Researchers have studied parental education largely as if it were static. Reflecting a broader trend of diverging life course patterns, it has become common for adults to accrue education in a discontinuous fashion and to attend school well into adulthood (Astone, Schoeni, Ensminger, & Rothert, 2000; Jacobs & Stoner-Eby, 1998). Nationally, more than 20% of adult women pursue some type of education (Rich & Kim, 1999), and about 27% of female college students are over age 25 (Shin, 2005). Economically disadvantaged mothers are especially likely to return to school; close to 50% of low-income mothers attend school after the birth of their children (Love et al., 2002; McGroder, Zaslow, Moore, & LeMenestrel, 2000; Rich & Kim, 1999).

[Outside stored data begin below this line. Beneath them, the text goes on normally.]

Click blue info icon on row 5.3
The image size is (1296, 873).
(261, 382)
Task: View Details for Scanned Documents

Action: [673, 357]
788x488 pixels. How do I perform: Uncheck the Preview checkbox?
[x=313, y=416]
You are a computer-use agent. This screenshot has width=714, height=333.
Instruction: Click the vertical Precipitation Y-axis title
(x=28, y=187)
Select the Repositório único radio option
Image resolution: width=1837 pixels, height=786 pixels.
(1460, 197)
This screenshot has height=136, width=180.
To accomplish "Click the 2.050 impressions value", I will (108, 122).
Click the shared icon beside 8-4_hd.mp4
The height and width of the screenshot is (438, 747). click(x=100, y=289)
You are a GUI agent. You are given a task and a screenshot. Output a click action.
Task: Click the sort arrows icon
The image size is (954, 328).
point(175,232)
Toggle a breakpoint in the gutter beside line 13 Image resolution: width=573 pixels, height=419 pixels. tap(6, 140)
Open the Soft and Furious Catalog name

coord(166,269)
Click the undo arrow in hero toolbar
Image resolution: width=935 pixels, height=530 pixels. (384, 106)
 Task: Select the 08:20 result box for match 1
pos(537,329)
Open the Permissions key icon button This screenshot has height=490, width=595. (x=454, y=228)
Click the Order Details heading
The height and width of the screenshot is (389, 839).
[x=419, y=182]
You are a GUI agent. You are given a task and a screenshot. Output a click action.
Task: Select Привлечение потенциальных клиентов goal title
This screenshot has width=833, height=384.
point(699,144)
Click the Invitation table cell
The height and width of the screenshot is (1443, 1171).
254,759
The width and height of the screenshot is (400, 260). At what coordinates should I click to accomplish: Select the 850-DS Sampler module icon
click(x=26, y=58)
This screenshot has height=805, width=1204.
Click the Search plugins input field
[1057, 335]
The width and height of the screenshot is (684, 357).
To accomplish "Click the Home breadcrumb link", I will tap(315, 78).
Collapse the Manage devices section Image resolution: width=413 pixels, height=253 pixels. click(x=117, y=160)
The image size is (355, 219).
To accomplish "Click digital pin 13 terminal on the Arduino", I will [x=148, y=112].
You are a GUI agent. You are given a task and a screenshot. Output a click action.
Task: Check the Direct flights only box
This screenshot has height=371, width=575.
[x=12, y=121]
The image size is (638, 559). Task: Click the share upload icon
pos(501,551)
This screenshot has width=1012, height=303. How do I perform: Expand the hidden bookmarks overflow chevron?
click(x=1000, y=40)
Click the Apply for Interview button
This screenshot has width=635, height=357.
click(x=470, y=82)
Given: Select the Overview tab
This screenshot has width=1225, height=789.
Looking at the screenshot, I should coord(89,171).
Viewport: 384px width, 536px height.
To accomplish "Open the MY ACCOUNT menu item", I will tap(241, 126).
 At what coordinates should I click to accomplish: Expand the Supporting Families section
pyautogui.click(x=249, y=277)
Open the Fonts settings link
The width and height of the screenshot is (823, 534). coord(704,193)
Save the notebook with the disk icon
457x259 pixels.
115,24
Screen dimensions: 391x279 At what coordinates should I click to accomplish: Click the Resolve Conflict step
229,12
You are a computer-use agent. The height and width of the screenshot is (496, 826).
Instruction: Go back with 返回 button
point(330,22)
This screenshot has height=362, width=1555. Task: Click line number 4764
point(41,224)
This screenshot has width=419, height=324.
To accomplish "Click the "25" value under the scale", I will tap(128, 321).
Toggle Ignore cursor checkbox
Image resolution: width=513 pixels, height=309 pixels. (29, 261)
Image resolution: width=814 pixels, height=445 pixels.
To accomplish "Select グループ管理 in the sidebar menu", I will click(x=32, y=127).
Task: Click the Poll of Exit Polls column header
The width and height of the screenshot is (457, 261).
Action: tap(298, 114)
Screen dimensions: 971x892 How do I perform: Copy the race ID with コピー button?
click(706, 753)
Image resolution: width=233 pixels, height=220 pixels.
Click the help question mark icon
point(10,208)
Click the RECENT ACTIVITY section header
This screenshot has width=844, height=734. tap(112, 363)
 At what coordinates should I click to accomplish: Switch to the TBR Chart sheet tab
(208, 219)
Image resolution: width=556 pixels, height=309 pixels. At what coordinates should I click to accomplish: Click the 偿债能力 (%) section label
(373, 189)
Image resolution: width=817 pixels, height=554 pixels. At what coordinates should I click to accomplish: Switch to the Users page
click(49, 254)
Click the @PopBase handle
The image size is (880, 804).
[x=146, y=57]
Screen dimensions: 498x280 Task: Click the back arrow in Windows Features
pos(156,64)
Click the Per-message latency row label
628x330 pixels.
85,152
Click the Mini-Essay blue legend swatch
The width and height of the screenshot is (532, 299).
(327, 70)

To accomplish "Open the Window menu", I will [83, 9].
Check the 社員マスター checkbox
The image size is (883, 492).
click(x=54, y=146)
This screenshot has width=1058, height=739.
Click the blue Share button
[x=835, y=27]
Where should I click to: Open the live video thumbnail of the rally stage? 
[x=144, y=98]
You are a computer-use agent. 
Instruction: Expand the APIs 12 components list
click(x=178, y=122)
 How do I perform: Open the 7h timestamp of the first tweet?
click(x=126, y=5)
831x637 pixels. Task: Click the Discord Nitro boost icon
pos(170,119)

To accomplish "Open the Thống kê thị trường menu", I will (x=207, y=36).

Nearly 20 years ago Furstenberg, Brooks-Gunn, and Morgan (1987) found that some children born to poor, urban, adolescent mothers seemed to flourish despite experiencing the same adverse early environments as peers who did not fare so well. More than 50% of mothers in their study had attended school after the birth of their children, and Furstenberg and colleagues argued that this additional education contributed to children's subsequent scholastic success. This was a compelling yet speculative hypothesis. They could not conclude that it was the mothers' education per se that mattered rather than other characteristics that were correlated with mothers' schooling.

Understanding whether changes in mothers' education affects children's developmental trajectories is important not only because such changes are common but also because it may illuminate whether parental education, more generally, influences children. One key difficulty in this research is that maternal education completed before the birth of children is likely to be confounded with other important mother, child, and family characteristics that are difficult to untangle. For example, isolating the effects of a mother's schooling from that of her intellectual ability or academic motivation is challenging. If a mother's education is already completed, it is likely that her educational attainment reflects these factors and also that these factors independently affect her child's achievement. Thus, researchers end up in the position of having to overcontrol or undercontrol for individual and family characteristics (Newcombe, 2003).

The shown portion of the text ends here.